“For sale: used Valley Qajariaq. Good condition. Some spider cracking. $1,600.”
Like pets, we choose boats that resemble us, and how we see ourselves. In my case: tall, skinny, serious, slow-twitch for long distances, but with idiosyncrasies—design quirks and bit of a playful side.
Follow these intuitions and they can guide us to a perfect fit. Ignore them at our peril. Some things are inevitable, and we inevitably orbit back to them.
Buying the Q-boat felt like this, like coming home.
I’ve had a few such reckonings in my life. One led me to love. Another to a career. And most recently, back to kayaking—another kind of love.

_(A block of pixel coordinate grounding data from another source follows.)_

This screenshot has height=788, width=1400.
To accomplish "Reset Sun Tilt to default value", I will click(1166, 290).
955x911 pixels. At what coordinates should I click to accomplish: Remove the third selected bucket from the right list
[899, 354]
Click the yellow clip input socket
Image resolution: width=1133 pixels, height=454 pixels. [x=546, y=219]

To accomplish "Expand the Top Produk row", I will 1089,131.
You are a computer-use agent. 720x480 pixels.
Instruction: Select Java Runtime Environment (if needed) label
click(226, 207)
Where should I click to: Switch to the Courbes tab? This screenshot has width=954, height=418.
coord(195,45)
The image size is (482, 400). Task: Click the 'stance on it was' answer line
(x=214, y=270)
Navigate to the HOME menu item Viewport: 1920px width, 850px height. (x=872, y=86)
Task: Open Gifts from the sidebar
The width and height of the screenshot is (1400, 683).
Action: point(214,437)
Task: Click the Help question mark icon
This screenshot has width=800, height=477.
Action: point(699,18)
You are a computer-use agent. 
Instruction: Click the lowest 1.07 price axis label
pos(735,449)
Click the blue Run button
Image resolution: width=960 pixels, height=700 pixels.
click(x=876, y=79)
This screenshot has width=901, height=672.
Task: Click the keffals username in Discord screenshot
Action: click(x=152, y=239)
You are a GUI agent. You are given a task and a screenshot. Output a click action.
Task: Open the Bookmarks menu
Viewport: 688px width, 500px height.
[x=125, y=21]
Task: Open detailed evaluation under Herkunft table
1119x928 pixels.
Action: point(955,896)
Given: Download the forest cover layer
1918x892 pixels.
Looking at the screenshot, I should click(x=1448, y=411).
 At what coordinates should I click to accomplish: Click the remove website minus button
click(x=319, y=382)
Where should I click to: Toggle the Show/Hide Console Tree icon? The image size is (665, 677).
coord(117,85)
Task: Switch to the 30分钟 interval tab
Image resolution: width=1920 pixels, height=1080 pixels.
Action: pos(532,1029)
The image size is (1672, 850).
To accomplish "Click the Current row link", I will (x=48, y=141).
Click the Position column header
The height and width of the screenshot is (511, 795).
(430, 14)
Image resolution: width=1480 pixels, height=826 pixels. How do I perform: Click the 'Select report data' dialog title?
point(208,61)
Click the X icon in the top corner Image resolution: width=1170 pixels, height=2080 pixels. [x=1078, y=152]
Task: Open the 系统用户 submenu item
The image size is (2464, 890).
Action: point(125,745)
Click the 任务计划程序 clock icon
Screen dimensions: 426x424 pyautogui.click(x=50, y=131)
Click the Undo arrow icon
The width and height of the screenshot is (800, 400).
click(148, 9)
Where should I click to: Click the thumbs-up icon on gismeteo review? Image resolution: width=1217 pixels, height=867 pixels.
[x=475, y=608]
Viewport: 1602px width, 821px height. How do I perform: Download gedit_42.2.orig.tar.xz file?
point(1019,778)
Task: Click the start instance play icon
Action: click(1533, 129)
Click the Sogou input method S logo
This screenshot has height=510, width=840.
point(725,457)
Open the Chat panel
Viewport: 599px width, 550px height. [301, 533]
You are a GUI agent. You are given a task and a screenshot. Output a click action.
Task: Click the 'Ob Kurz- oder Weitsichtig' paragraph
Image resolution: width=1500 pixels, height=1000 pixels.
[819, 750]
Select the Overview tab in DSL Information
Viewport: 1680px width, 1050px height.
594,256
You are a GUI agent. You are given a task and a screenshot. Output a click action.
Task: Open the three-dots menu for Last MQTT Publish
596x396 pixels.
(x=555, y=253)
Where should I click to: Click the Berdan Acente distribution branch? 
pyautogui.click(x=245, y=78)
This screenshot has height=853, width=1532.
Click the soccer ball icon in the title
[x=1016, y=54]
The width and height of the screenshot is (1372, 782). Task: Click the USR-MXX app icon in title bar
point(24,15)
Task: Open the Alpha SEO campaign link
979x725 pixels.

When I first met my wife I found her irresistible. But she was like a kayak with poor primary stability that I lacked the experience to handle. I couldn’t think straight. One day after I first met her, I was so distracted I cut both of my thumbs in two separate kitchen accidents. Later that same day, I got pulled over for an illegal U-turn and the cop asked about my two bandaged thumbs. “It’s just not your day,” he surmised, and let me off with a warning.
I was overwhelmed and broke off the relationship. A couple of years later, she showed up in my life again and we became good friends. We were out kayaking when she looked at me and said maybe it was time our friendship “evolved.”
We evolved into marriage. The best choice ever, though it felt more like destiny. The certainty that old people tell you about when you’re young: “You’ll just know.”
Careers are like that too. Some things just fit. Sitting at a desk was never for me. So at age 38, I was writing an exam with 3,000 other hopefuls, trying for a spot on the city fire department. It was another case of coming back to what I really wanted, instead of what I thought I should do—better late than never.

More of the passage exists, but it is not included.